Düsseldorf/Solingen – Fast ein Jahr nach dem blutigen Angriff beim „Festival der Vielfalt“ in Solingen hat das Landgericht Düsseldorf am Mittwochvormittag ein klares Urteil gefällt: Der Attentäter Issa al H. (27) muss lebenslang ins Gefängnis. Zudem ordneten die Richter Sicherungsverwahrung an – der Syrer wird also vermutlich nie wieder auf freien Fuß kommen.
Am 23. August 2024 stürzte sich al H. mit einem frisch gekauften Messerset in die Menge eines Stadtfestes. Innerhalb weniger Augenblicke tötete er drei Menschen (56, 57, 58 Jahre alt) und verletzte acht weitere schwer. Zeugen schilderten, wie er eiskalt und gezielt von hinten zustach. Laut Gericht rief er dabei mehrfach „Allahu Akbar“.
Terrorakt mit Ankündigung
Bereits im Vorfeld hatte der Täter ein Bekennervideo für die Terrororganisation „Islamischer Staat“ aufgenommen. Darin schwang er ein Dönermesser und kündigte an, möglichst viele Menschen töten zu wollen. Als Motiv gab er religiösen Fanatismus an – er habe es nicht ertragen, andere fröhlich feiern zu sehen.
Das Gericht sprach ihn schuldig wegen Mordes, versuchten Mordes, schwerer Körperverletzung sowie Mitgliedschaft in einer terroristischen Vereinigung. Zusätzlich muss er 360.000 Euro Schmerzensgeld an mehrere Opfer und Hinterbliebene zahlen. Diese Summe wird er allerdings offensichtlich niemals begleichen können.
Schockierende Zeugenaussagen
Besonders eindrücklich schilderte der Witwer Michael W. im Prozess den Moment, in dem seine Frau tödlich verletzt wurde: „Sie saß auf dem Boden, zeigte auf ihren Hals. Dann zog sie den Kragen weg, und das Blut schoss hervor – die Halsschlagader war durchtrennt.“ Trotz sofortiger Hilfe starb die 56-Jährige in seinen Armen. Auch er selbst erlitt schwere Verletzungen.
Behördenversagen im Fokus
Der Fall wirft auch ein grelles Licht auf Versäumnisse deutscher Behörden. Al Hasan war 2022 über die Türkei und Bulgarien nach Deutschland eingereist und hätte bereits ein Jahr vor der Tat abgeschoben werden sollen. Ein Versuch im Juni 2023 scheiterte daran, dass er in seiner Unterkunft in Paderborn nicht angetroffen wurde. Weitere Schritte unternahmen die Behörden nicht.

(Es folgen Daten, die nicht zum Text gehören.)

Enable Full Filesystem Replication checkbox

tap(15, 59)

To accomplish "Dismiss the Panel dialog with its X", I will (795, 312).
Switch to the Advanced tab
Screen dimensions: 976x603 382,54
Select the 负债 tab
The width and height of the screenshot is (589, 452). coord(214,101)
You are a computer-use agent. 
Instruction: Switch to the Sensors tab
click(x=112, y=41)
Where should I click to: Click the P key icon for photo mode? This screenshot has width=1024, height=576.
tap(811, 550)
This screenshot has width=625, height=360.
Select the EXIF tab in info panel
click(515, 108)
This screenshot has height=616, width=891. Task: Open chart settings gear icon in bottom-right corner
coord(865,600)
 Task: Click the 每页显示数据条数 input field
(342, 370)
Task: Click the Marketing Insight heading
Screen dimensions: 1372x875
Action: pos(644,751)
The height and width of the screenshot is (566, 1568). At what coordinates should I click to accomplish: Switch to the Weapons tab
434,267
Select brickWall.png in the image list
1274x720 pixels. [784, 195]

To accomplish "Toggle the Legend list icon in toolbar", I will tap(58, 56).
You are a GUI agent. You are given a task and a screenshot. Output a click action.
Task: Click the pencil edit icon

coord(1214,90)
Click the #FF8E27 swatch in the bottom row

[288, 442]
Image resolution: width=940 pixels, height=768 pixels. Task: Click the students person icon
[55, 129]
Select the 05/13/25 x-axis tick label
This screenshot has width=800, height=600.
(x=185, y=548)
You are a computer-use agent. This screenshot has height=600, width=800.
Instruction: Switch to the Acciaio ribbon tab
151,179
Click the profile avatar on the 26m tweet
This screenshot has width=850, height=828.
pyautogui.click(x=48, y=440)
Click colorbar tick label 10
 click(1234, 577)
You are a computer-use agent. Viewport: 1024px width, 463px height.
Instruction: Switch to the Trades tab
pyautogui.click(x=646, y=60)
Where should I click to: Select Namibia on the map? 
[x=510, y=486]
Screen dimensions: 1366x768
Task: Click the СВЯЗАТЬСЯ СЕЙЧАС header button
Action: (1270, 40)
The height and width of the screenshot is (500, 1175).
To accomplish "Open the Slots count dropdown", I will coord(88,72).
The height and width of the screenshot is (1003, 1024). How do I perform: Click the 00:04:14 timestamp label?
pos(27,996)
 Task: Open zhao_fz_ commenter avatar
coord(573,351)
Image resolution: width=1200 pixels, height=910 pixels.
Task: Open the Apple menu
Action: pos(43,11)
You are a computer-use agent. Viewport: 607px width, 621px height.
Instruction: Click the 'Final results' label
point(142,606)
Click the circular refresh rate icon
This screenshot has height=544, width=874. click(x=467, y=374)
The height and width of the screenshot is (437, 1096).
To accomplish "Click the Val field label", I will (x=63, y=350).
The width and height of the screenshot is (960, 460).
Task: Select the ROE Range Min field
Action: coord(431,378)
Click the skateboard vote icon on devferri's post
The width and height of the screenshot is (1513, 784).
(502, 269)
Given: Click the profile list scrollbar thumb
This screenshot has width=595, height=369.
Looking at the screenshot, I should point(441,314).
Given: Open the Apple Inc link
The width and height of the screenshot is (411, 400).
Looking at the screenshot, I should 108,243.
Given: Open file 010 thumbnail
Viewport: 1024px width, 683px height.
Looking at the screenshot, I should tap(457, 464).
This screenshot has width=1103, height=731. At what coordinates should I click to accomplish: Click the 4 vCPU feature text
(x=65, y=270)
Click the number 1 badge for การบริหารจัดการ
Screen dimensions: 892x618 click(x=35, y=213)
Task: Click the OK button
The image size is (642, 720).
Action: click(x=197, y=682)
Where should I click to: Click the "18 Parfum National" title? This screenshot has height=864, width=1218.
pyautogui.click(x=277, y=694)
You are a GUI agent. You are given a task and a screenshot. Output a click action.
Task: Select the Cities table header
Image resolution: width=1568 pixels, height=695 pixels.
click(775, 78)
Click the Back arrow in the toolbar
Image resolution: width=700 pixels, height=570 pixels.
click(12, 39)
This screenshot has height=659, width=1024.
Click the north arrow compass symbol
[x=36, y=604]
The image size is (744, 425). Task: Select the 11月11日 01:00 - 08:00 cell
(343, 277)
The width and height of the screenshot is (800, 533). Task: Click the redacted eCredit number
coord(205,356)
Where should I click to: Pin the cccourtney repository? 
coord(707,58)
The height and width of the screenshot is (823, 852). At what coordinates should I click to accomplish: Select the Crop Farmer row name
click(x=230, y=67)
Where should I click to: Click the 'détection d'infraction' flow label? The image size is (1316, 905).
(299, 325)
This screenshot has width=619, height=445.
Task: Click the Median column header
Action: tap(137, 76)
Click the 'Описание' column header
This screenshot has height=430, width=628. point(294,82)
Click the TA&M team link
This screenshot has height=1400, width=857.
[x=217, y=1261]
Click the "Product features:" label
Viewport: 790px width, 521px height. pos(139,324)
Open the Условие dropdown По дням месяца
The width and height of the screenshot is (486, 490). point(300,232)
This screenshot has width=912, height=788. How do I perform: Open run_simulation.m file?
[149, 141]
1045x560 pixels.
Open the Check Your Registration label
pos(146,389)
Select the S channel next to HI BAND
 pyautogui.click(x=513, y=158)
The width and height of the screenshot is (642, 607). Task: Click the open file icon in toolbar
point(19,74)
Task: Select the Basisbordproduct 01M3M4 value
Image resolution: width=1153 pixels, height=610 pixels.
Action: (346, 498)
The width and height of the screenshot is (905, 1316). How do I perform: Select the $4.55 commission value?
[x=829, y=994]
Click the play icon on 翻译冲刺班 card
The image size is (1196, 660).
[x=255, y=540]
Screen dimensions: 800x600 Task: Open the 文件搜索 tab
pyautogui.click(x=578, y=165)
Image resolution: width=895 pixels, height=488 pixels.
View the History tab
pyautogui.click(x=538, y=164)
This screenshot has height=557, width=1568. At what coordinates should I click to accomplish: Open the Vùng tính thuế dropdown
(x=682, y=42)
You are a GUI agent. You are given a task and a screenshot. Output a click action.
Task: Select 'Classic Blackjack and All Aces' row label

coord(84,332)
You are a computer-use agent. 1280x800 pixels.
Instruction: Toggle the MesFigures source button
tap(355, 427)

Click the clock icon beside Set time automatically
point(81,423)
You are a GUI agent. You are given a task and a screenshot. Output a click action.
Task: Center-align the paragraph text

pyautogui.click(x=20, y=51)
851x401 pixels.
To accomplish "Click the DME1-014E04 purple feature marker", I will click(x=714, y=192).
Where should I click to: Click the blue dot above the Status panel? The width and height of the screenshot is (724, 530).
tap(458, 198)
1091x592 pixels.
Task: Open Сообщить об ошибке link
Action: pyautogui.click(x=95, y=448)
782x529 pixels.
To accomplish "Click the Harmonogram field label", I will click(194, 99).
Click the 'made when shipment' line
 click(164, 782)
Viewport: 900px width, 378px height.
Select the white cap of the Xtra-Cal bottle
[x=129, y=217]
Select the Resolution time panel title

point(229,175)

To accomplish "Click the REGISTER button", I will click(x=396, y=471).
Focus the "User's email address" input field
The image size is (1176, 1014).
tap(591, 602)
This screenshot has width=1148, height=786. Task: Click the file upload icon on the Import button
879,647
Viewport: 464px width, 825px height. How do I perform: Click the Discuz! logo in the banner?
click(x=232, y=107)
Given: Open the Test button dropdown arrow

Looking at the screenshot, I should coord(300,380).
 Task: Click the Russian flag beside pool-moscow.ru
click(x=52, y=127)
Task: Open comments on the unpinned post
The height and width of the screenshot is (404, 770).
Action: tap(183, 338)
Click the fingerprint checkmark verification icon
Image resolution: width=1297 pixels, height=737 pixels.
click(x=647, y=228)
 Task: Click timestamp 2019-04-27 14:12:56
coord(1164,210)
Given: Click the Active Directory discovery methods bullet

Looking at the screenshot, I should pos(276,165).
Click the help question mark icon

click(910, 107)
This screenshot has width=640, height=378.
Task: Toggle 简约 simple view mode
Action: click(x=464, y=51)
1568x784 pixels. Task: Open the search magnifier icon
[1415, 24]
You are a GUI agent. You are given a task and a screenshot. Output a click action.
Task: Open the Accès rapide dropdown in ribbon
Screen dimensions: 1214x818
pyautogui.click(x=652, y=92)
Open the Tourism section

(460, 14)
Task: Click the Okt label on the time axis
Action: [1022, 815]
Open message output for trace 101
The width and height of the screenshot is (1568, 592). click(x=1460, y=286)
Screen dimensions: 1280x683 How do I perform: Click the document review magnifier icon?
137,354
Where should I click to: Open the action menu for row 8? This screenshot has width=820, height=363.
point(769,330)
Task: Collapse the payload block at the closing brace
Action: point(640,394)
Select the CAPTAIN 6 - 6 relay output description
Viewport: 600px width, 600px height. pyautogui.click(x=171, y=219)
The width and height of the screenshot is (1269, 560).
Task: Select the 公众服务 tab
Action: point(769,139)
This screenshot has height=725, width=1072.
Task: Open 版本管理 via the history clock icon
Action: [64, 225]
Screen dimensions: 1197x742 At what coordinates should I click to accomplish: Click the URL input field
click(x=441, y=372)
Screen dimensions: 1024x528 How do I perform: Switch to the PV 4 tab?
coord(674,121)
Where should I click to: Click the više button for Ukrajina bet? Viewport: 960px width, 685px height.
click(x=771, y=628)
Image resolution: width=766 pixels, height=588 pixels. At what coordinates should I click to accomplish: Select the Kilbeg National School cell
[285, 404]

Schuldfähig trotz niedrigen IQ
Ein psychiatrisches Gutachten stellte fest, dass der Angeklagte zwar mit einem IQ von 71 unterdurchschnittlich intelligent ist, jedoch uneingeschränkt schuldfähig. Hinweise auf eine psychische Erkrankung gebe es nicht.
Im Prozess zeigte er Reue und erklärte: „Ich habe Unschuldige getötet, keine Feinde. Ich akzeptiere das Urteil.“ Während der Verhandlung saß er meist mit gesenktem Kopf auf der Anklagebank – aus Schuld, wie er selbst sagte.
Mit dem heutigen Urteil endet einer der erschütterndsten Prozesse der jüngeren deutschen Justizgeschichte – ein Verfahren, das nicht nur grausame Verbrechen aufarbeitete, sondern auch Fragen nach Verantwortung und Versagen des Staates offenlegte.